**What you will do:** Format the records from the start up to and including the line with "y-tick-label: 0.0025 is" as a Markdown table with the columns Row and Line, numbering each row and skipping blank lines. Leave the pictures out.
Start of Block
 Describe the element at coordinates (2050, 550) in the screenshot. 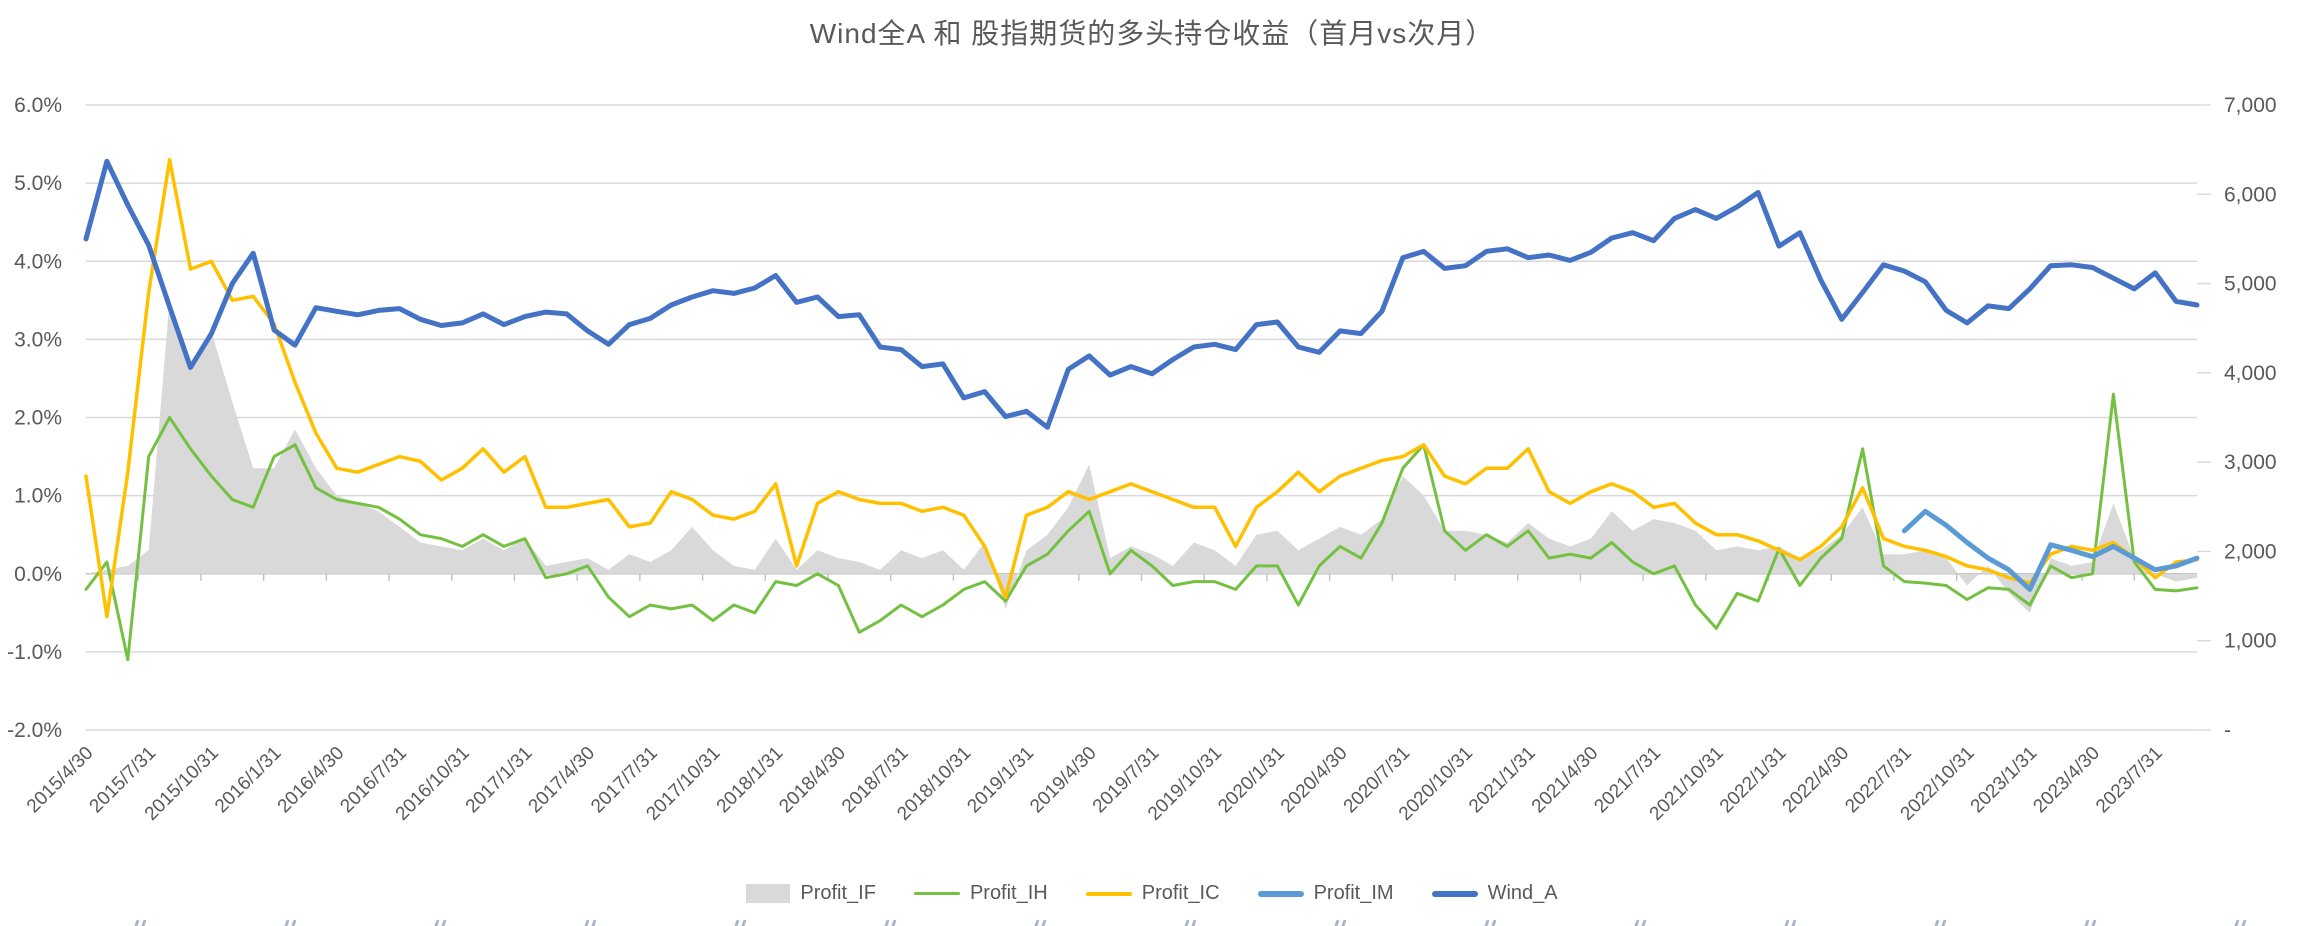

I see `series-line-profit_im` at that location.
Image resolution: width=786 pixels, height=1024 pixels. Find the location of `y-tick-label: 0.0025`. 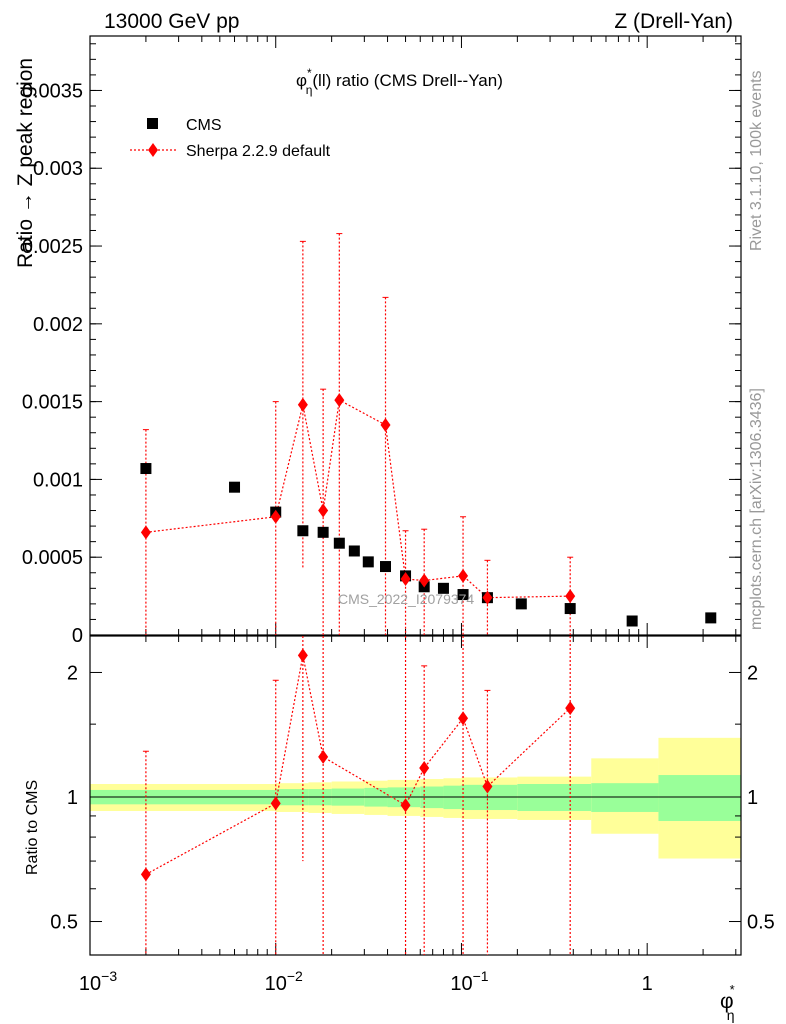

y-tick-label: 0.0025 is located at coordinates (52, 247).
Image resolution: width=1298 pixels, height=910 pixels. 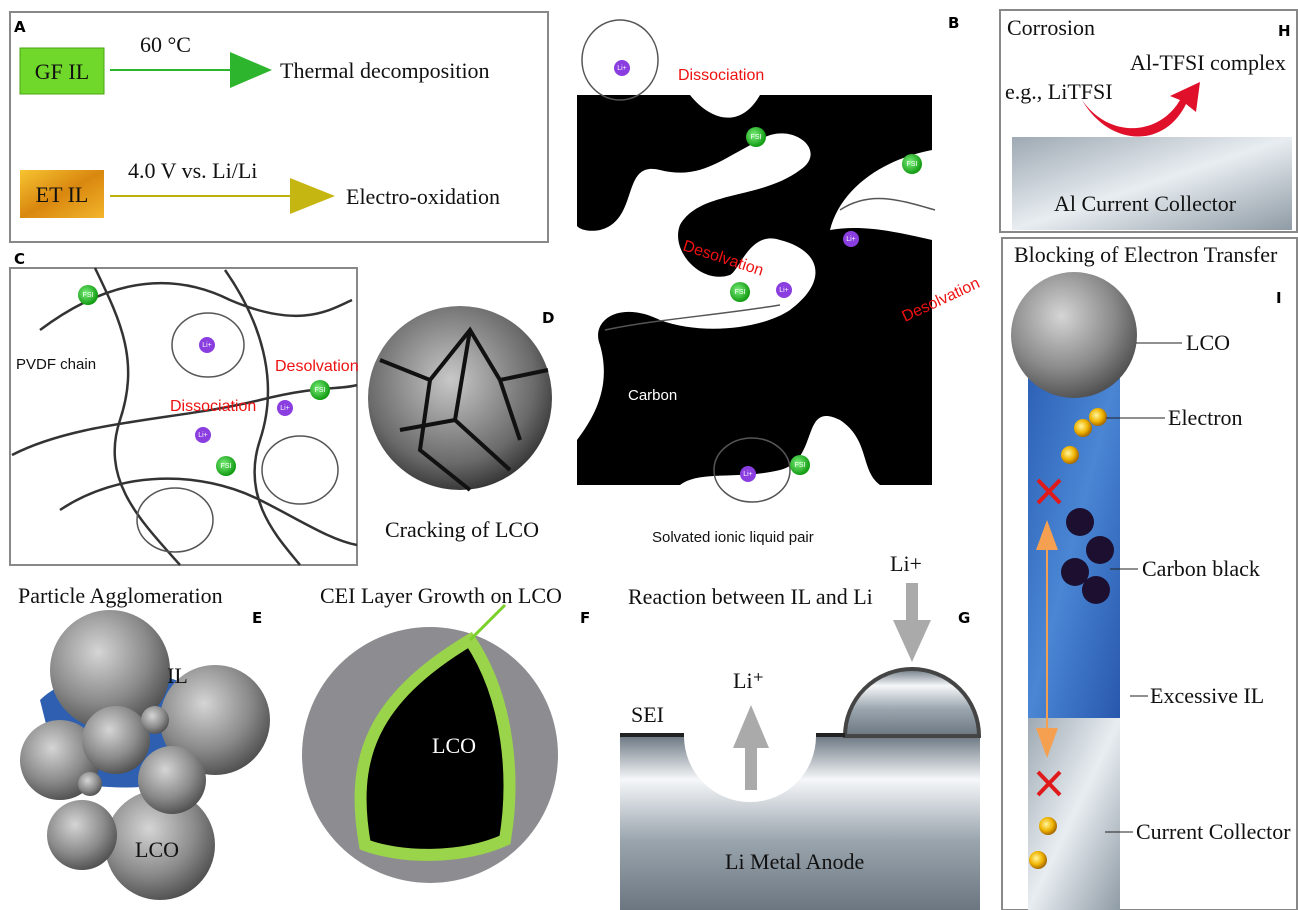 What do you see at coordinates (733, 538) in the screenshot?
I see `caption: Solvated ionic liquid pair` at bounding box center [733, 538].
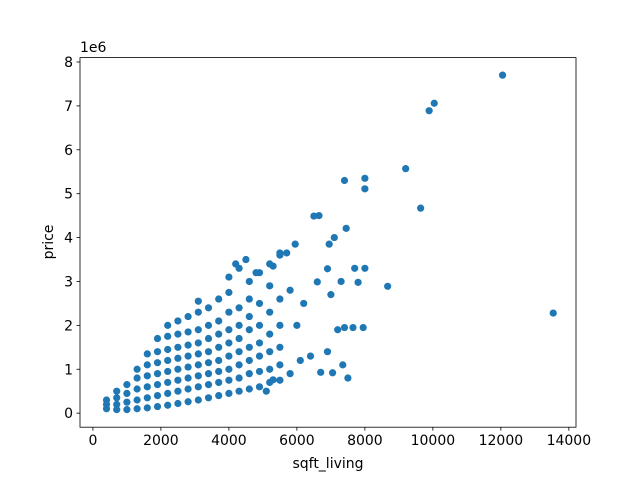  I want to click on y-tick-label: 5, so click(68, 195).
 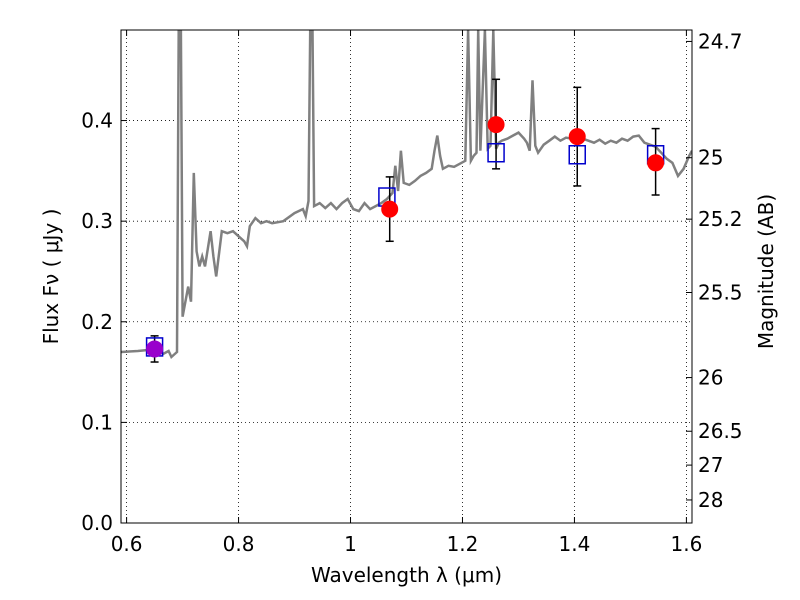 I want to click on right-axis-title: Magnitude (AB), so click(x=766, y=272).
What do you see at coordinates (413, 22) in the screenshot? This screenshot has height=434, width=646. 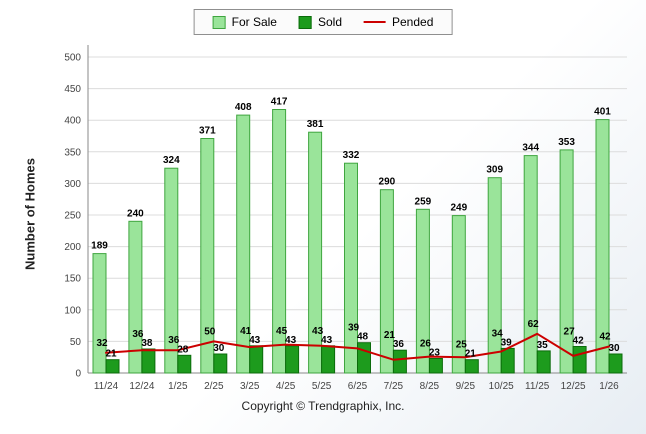 I see `legend-label-pended: Pended` at bounding box center [413, 22].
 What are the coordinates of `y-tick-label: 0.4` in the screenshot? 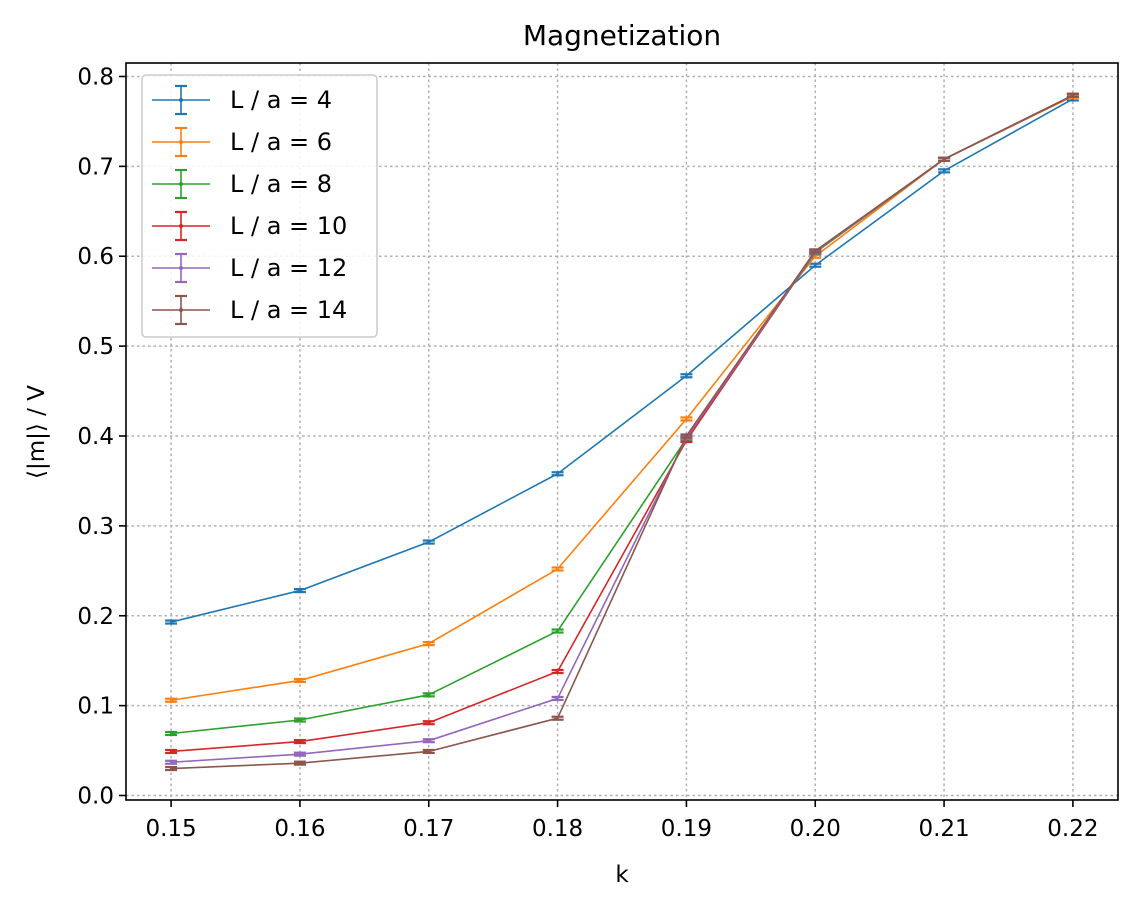 It's located at (96, 437).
End of Block
**Result:**
| Row | Line |
|---|---|
| 1 |  Describe the element at coordinates (2050, 550) in the screenshot.  |
| 2 | I see `series-line-profit_im` at that location. |
| 3 | Image resolution: width=786 pixels, height=1024 pixels. Find the location of `y-tick-label: 0.0025`.  |
| 4 | y-tick-label: 0.0025 is located at coordinates (52, 247). |